┌────────

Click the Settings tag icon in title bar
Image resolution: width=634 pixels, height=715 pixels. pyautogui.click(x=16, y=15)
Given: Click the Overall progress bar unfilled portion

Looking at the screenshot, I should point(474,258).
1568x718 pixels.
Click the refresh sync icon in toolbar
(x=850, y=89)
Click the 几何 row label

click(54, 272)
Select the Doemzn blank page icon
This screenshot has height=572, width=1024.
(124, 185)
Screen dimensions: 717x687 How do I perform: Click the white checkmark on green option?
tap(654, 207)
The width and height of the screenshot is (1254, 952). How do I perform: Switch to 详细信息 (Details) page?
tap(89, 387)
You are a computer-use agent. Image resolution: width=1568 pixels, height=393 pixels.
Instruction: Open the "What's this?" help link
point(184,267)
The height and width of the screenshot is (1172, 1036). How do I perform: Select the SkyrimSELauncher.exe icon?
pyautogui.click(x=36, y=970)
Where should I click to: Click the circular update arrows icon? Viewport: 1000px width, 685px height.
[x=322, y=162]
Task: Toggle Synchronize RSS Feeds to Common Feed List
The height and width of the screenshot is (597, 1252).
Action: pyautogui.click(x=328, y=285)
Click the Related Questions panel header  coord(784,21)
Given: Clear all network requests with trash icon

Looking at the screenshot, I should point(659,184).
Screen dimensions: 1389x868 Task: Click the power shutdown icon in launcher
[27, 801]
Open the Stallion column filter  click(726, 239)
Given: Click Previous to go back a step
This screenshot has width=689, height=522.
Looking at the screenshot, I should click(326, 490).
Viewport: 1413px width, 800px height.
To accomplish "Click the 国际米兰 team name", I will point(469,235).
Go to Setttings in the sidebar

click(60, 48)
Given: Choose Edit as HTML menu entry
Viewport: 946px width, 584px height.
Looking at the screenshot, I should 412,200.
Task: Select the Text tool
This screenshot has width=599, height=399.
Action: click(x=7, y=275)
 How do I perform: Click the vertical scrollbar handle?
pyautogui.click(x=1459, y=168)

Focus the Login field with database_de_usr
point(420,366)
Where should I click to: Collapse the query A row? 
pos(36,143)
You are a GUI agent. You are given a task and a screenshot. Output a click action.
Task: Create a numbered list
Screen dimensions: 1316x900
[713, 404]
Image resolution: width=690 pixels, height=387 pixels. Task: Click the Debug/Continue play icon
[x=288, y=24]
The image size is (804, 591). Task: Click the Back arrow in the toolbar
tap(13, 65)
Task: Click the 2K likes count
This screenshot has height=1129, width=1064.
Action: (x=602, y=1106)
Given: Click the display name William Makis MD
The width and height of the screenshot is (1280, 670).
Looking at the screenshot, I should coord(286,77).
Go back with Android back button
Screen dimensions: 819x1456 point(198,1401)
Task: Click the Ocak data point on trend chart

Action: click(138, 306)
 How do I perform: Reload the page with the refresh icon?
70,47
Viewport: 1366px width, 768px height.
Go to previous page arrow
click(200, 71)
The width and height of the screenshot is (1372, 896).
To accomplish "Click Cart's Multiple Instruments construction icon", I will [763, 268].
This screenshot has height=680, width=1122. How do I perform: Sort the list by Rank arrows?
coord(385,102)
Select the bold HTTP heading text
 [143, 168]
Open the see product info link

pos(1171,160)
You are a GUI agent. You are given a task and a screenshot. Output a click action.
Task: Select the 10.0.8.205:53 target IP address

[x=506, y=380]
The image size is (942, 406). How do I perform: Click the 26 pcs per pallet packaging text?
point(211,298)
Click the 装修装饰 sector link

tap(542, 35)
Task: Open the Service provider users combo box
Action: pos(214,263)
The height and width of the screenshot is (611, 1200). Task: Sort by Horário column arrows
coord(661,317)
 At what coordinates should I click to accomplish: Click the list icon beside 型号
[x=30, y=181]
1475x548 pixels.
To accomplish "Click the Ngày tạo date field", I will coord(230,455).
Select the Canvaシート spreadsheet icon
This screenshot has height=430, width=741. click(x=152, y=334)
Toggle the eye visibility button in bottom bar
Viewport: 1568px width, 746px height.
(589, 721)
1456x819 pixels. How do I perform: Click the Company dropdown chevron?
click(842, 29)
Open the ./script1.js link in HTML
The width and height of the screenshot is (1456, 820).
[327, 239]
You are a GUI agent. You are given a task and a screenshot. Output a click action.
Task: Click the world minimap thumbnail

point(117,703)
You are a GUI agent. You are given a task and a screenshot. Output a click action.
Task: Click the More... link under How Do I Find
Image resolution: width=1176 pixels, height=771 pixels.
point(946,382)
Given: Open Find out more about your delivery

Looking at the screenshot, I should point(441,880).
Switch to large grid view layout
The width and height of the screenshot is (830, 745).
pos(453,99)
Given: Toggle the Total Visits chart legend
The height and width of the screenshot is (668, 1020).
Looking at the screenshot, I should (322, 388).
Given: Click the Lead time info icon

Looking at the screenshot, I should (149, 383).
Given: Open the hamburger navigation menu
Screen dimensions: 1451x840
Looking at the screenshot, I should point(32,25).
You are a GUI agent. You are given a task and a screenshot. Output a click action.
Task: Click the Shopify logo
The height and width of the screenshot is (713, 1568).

└────────

▶ _Required action_:
The data above should be reproduced in full and exactly.

▶ _Answer below_:
Click the Settings tag icon in title bar
Image resolution: width=634 pixels, height=715 pixels. pyautogui.click(x=16, y=15)
Given: Click the Overall progress bar unfilled portion

Looking at the screenshot, I should point(474,258).
1568x718 pixels.
Click the refresh sync icon in toolbar
(x=850, y=89)
Click the 几何 row label

click(54, 272)
Select the Doemzn blank page icon
This screenshot has height=572, width=1024.
(124, 185)
Screen dimensions: 717x687 How do I perform: Click the white checkmark on green option?
tap(654, 207)
The width and height of the screenshot is (1254, 952). How do I perform: Switch to 详细信息 (Details) page?
tap(89, 387)
You are a computer-use agent. Image resolution: width=1568 pixels, height=393 pixels.
Instruction: Open the "What's this?" help link
point(184,267)
The height and width of the screenshot is (1172, 1036). How do I perform: Select the SkyrimSELauncher.exe icon?
pyautogui.click(x=36, y=970)
Where should I click to: Click the circular update arrows icon? Viewport: 1000px width, 685px height.
[x=322, y=162]
Task: Toggle Synchronize RSS Feeds to Common Feed List
The height and width of the screenshot is (597, 1252).
Action: pyautogui.click(x=328, y=285)
Click the Related Questions panel header  coord(784,21)
Given: Clear all network requests with trash icon

Looking at the screenshot, I should point(659,184).
Screen dimensions: 1389x868 Task: Click the power shutdown icon in launcher
[27, 801]
Open the Stallion column filter  click(726, 239)
Given: Click Previous to go back a step
This screenshot has width=689, height=522.
Looking at the screenshot, I should click(326, 490).
Viewport: 1413px width, 800px height.
To accomplish "Click the 国际米兰 team name", I will point(469,235).
Go to Setttings in the sidebar

click(60, 48)
Given: Choose Edit as HTML menu entry
Viewport: 946px width, 584px height.
Looking at the screenshot, I should 412,200.
Task: Select the Text tool
This screenshot has width=599, height=399.
Action: click(x=7, y=275)
 How do I perform: Click the vertical scrollbar handle?
pyautogui.click(x=1459, y=168)

Focus the Login field with database_de_usr
point(420,366)
Where should I click to: Collapse the query A row? 
pos(36,143)
You are a GUI agent. You are given a task and a screenshot. Output a click action.
Task: Create a numbered list
Screen dimensions: 1316x900
[713, 404]
Image resolution: width=690 pixels, height=387 pixels. Task: Click the Debug/Continue play icon
[x=288, y=24]
The image size is (804, 591). Task: Click the Back arrow in the toolbar
tap(13, 65)
Task: Click the 2K likes count
This screenshot has height=1129, width=1064.
Action: (x=602, y=1106)
Given: Click the display name William Makis MD
The width and height of the screenshot is (1280, 670).
Looking at the screenshot, I should coord(286,77).
Go back with Android back button
Screen dimensions: 819x1456 point(198,1401)
Task: Click the Ocak data point on trend chart

Action: click(138, 306)
 How do I perform: Reload the page with the refresh icon?
70,47
Viewport: 1366px width, 768px height.
Go to previous page arrow
click(200, 71)
The width and height of the screenshot is (1372, 896).
To accomplish "Click Cart's Multiple Instruments construction icon", I will [763, 268].
This screenshot has height=680, width=1122. How do I perform: Sort the list by Rank arrows?
coord(385,102)
Select the bold HTTP heading text
 [143, 168]
Open the see product info link

pos(1171,160)
You are a GUI agent. You are given a task and a screenshot. Output a click action.
Task: Select the 10.0.8.205:53 target IP address

[x=506, y=380]
The image size is (942, 406). How do I perform: Click the 26 pcs per pallet packaging text?
point(211,298)
Click the 装修装饰 sector link

tap(542, 35)
Task: Open the Service provider users combo box
Action: pos(214,263)
The height and width of the screenshot is (611, 1200). Task: Sort by Horário column arrows
coord(661,317)
 At what coordinates should I click to accomplish: Click the list icon beside 型号
[x=30, y=181]
1475x548 pixels.
To accomplish "Click the Ngày tạo date field", I will coord(230,455).
Select the Canvaシート spreadsheet icon
This screenshot has height=430, width=741. click(x=152, y=334)
Toggle the eye visibility button in bottom bar
Viewport: 1568px width, 746px height.
(589, 721)
1456x819 pixels. How do I perform: Click the Company dropdown chevron?
click(842, 29)
Open the ./script1.js link in HTML
The width and height of the screenshot is (1456, 820).
[327, 239]
You are a GUI agent. You are given a task and a screenshot. Output a click action.
Task: Click the world minimap thumbnail

point(117,703)
You are a GUI agent. You are given a task and a screenshot. Output a click action.
Task: Click the More... link under How Do I Find
Image resolution: width=1176 pixels, height=771 pixels.
point(946,382)
Given: Open Find out more about your delivery

Looking at the screenshot, I should point(441,880).
Switch to large grid view layout
The width and height of the screenshot is (830, 745).
pos(453,99)
Given: Toggle the Total Visits chart legend
The height and width of the screenshot is (668, 1020).
Looking at the screenshot, I should (322, 388).
Given: Click the Lead time info icon

Looking at the screenshot, I should (149, 383).
Given: Open the hamburger navigation menu
Screen dimensions: 1451x840
Looking at the screenshot, I should point(32,25).
You are a GUI agent. You are given a task and a screenshot. Output a click action.
Task: Click the Shopify logo
The height and width of the screenshot is (713, 1568).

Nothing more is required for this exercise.